Depuis son ouverture en 1989, le parc d’attractions lancé sous le nom de Big Bang Schtroumpf et devenu Walygator a connu des hauts et des bas. Situé juste à côté de la zone de loisirs d’Amnéville, à 50km de Luxembourg-ville, 250 saisonniers y travaillent durant l’été.

Le parc Walygator, c’est un peu le Disney de la Grande Région. Accessible à la famille tout entière, peu importe l’âge de ses membres, il propose quelques belles attractions pour ceux qui aiment les sensations fortes. Notamment The Monster, la plus longue montagne russe inversée en Europe (1.200m), ou l’Anaconda, une montagne russe en bois.

Les plus de 160 hectares de superficie et l’afflux de plus de 280.000 visiteurs par an demandent évidemment pas mal de main-d’œuvre. «L’entreprise compte une trentaine de salariés fixes. Essentiellement des techniciens et du personnel administratif», souligne Mélanie Zaïd, la chargée de communication de Walygator. Un nombre qui gonfle évidemment fortement, surtout en juillet et en août, quand le parc est ouvert .

«On peut différencier deux périodes différentes. La première, d’avril à juillet, nécessite environ 200 saisonniers en plus sur le site.

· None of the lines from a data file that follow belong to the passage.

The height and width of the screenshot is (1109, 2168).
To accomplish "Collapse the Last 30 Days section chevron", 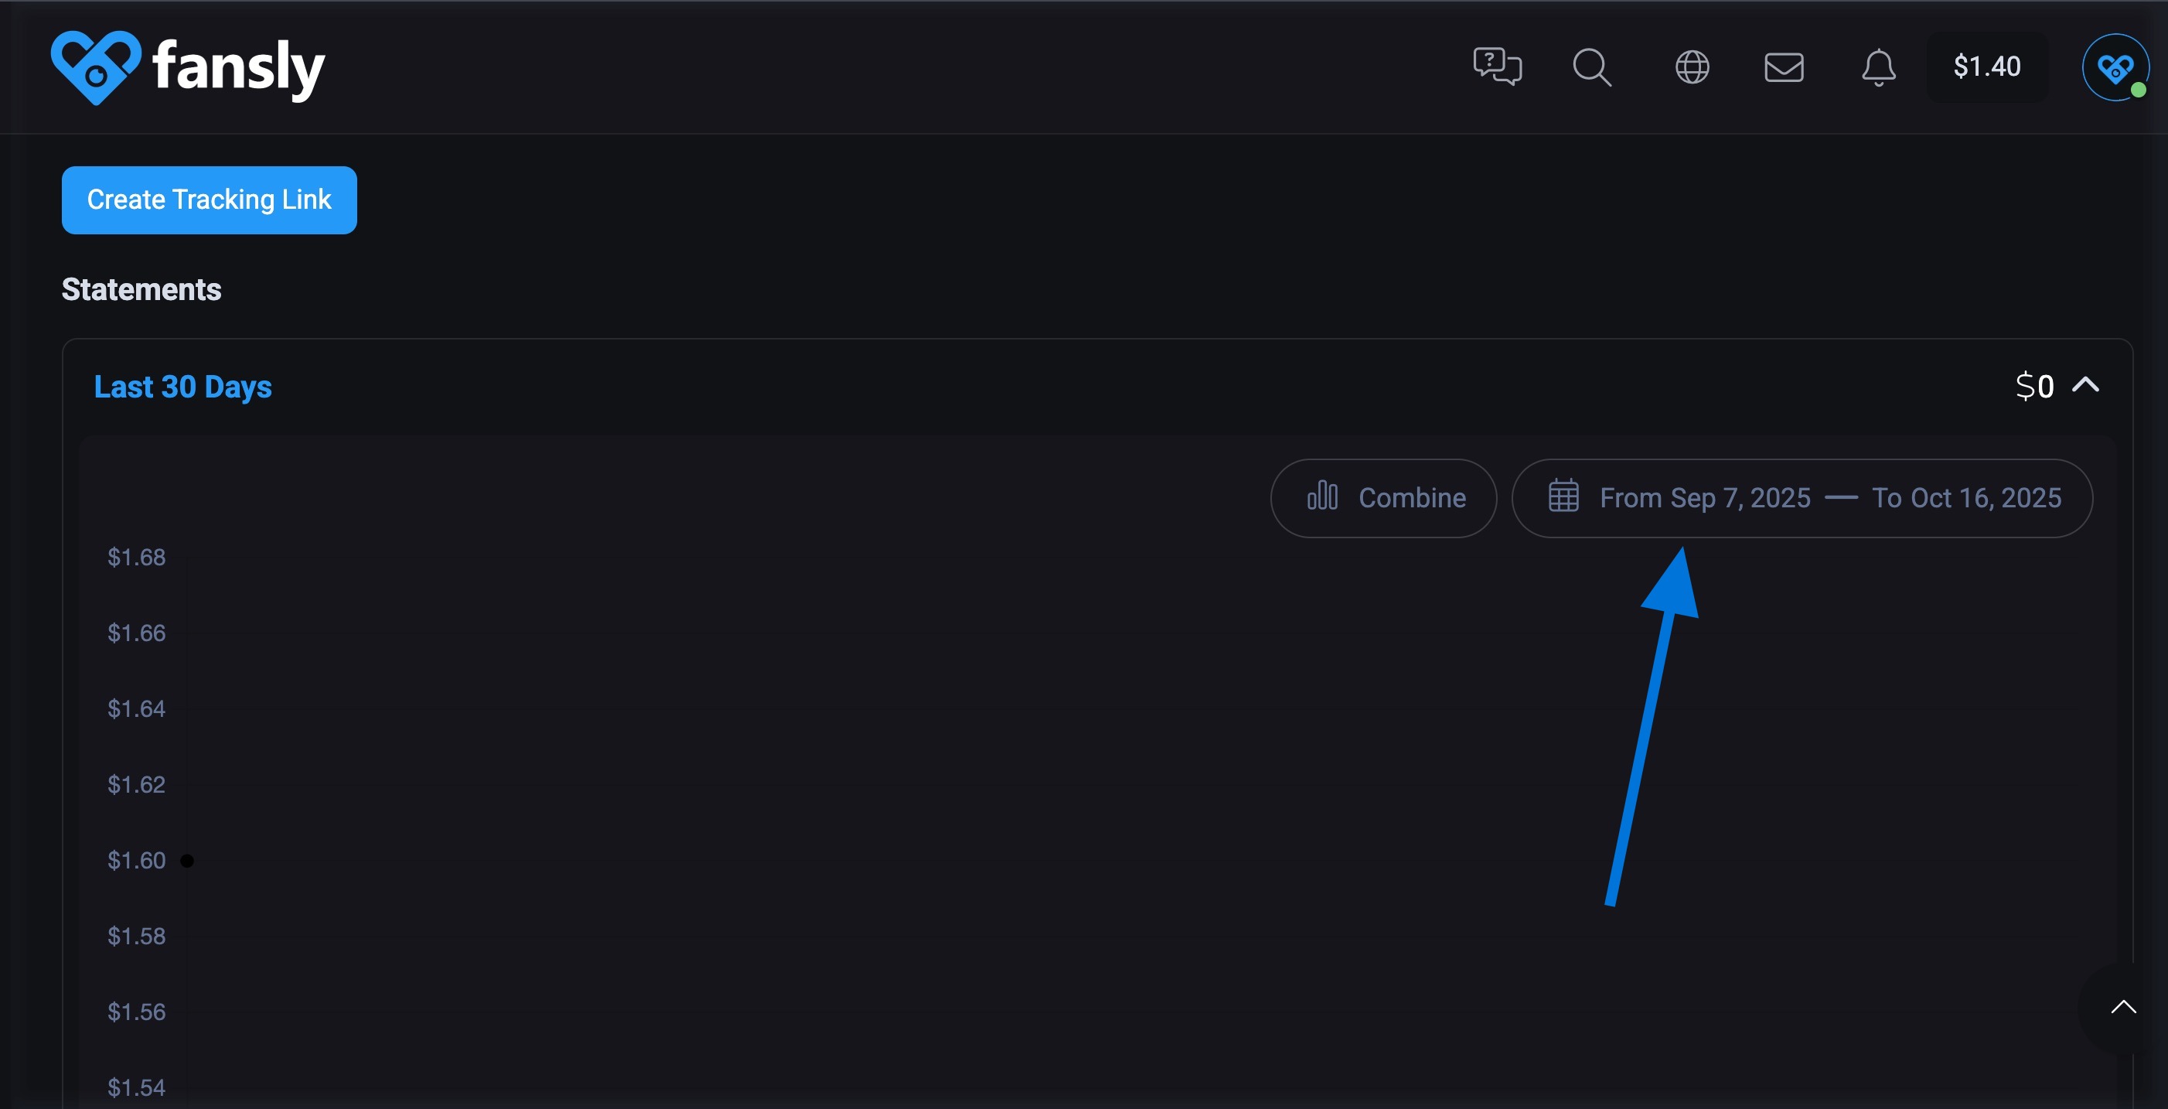I will (2086, 386).
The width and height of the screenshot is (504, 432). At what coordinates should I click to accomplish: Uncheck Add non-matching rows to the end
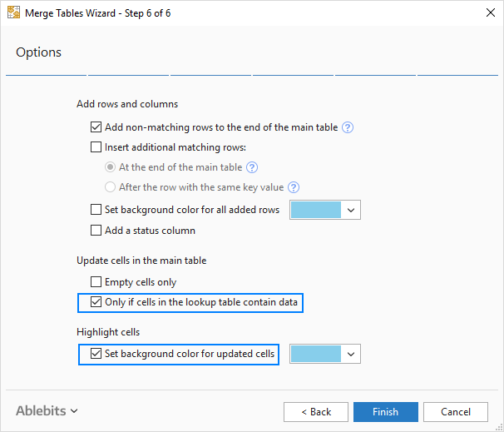point(96,127)
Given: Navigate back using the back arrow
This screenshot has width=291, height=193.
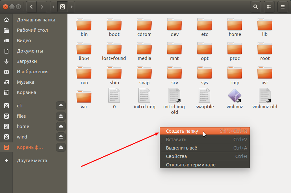Looking at the screenshot, I should (x=31, y=6).
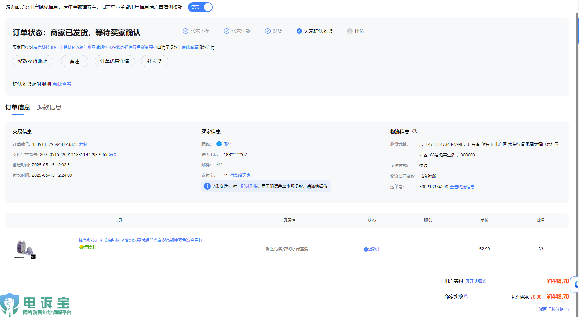Click the filament product thumbnail image

25,249
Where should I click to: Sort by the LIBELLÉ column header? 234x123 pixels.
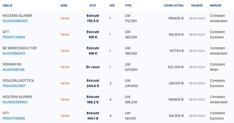click(7, 5)
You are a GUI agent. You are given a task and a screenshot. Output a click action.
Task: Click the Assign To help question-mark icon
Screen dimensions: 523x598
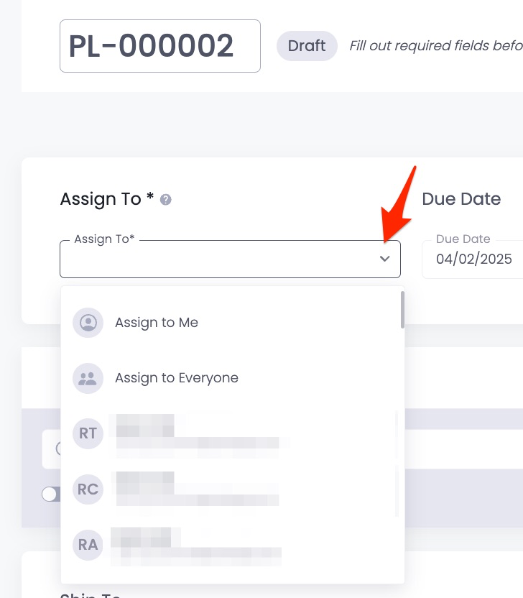click(x=166, y=200)
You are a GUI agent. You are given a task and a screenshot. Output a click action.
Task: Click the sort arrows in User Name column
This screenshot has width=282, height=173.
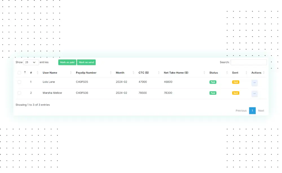[71, 73]
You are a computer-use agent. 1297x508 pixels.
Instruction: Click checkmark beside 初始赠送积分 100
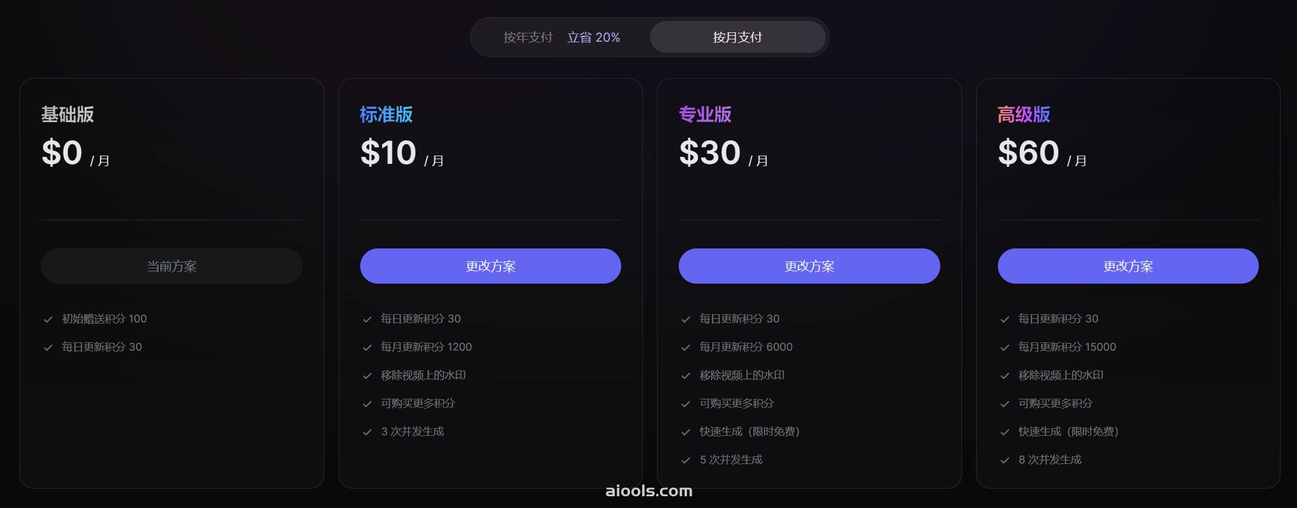pos(48,319)
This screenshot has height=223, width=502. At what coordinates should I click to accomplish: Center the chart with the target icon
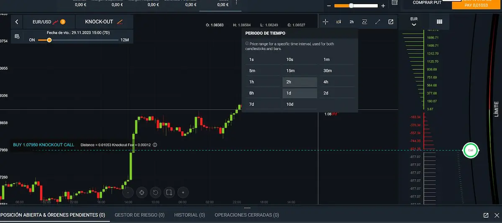pyautogui.click(x=141, y=192)
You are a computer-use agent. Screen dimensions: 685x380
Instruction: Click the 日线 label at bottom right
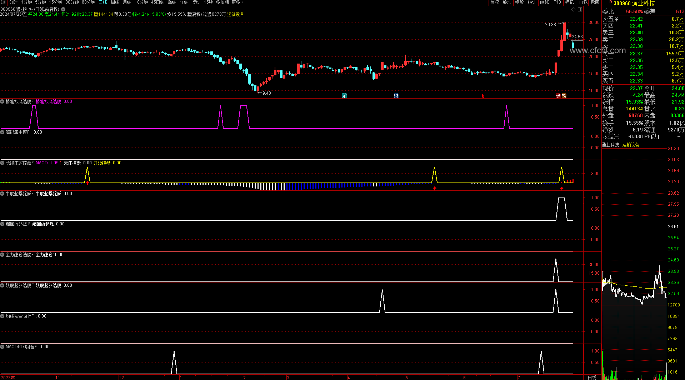tap(592, 378)
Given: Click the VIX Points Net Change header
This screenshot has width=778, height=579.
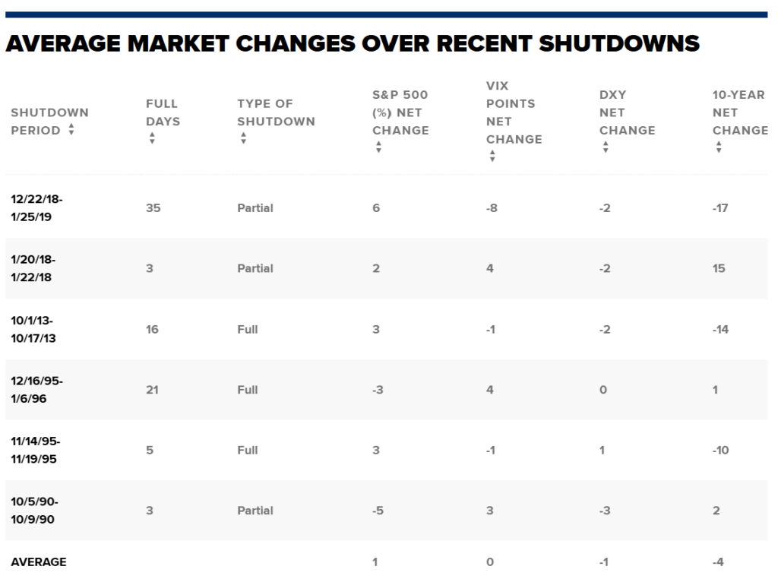Looking at the screenshot, I should coord(514,112).
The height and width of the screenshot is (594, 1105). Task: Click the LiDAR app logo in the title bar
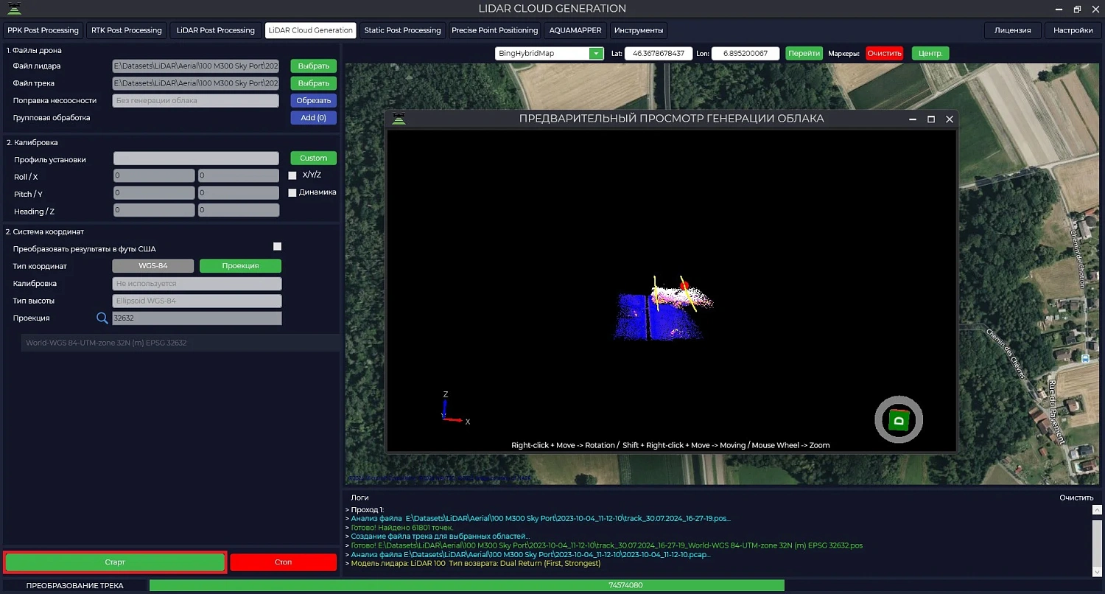pyautogui.click(x=15, y=9)
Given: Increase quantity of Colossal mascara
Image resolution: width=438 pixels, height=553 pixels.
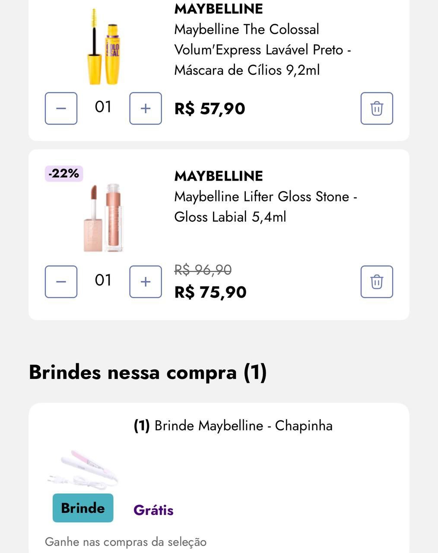Looking at the screenshot, I should 146,108.
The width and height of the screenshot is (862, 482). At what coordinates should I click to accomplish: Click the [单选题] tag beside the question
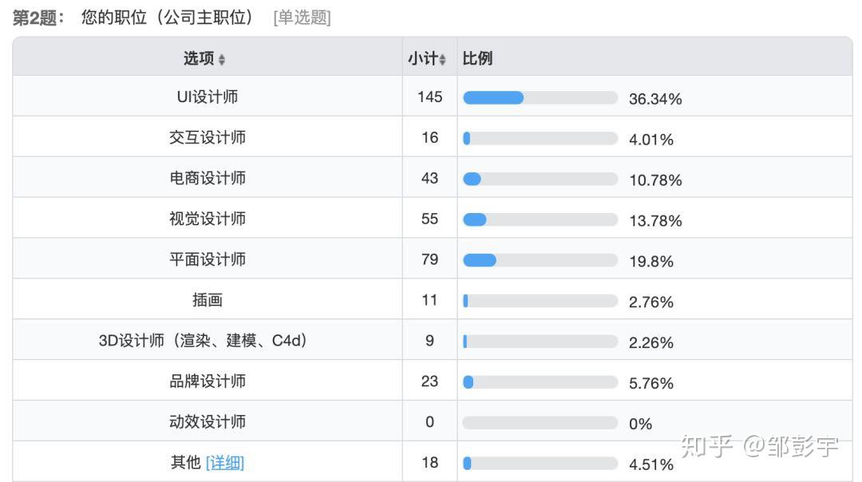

La seconde, les mois de juillet et août, il en faut 250», poursuit-elle.

Une journée de recrutement

Évidemment, le parc peut compter sur une certaine fidélité de la part des jobistes. «Quand cela se passe bien, nous essayons de les garder d’année en année», explique encore Mélanie Zaïd. «Raison pour laquelle nous essayons de rendre le travail agréable, dans de bonnes conditions. Mais il y a aussi un renouvellement qui s’impose.» Le parc organise donc chaque année, souvent en février, une journée de recrutement.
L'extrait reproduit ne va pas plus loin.